Studio album by Dwight Yoakam
- Released: July 7, 1987
- Studio: Capitol (Hollywood)
- Genre: Country
- Length: 33:54
- Label: Reprise
- Producer: Pete Anderson

Dwight Yoakam chronology
| Guitars, Cadillacs, Etc., Etc. (1986) | Hillbilly Deluxe (1987) | Buenas Noches from a Lonely Room (1988) |

Singles from Hillbilly Deluxe
- "Little Sister" Released: February 1987; "Little Ways" Released: June 1987; "Please, Please Baby" Released: November 2, 1987; "Always Late with Your Kisses" Released: February 1988;

= Hillbilly Deluxe (Dwight Yoakam album) =

Hillbilly Deluxe is the second studio album by American country music singer-songwriter, Dwight Yoakam. Released in 1987, it was Yoakam's second consecutive No. 1 album on the Billboard Country Albums chart. Four tracks were released as singles with each becoming Top 10 hits on the Hot Country Singles chart in 1987 and 1988.

» **DIRECTION**: Decide whether each statement below agrees with the Hillbilly Deluxe text, answering yes or no and quoting the deciding words of the text. 1. The album's producer was Pete Anderson. 2. The album was issued on the Capitol label. 3. Every single from the album became a Top 10 hit on the Hot Country Singles chart.

» **SOURCE EXCERPT**:
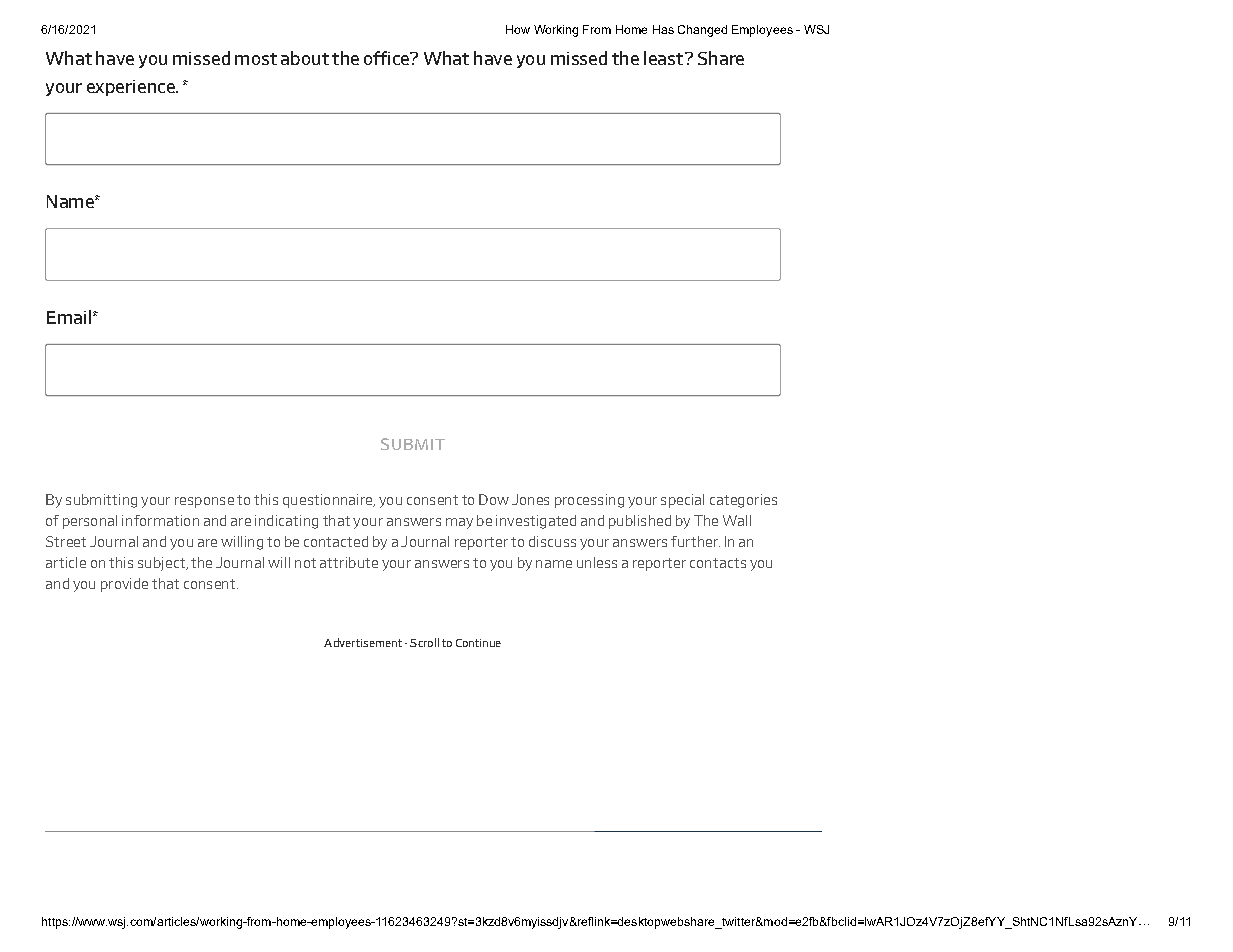  I want to click on Continue, so click(478, 643).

» **WORKED SOLUTION**:
1. Yes: "Producer: Pete Anderson"
2. No: "Label: Reprise"
3. Yes: "Four tracks were released as singles with each becoming Top 10 hits on the Hot Country Singles chart in 1987 and 1988."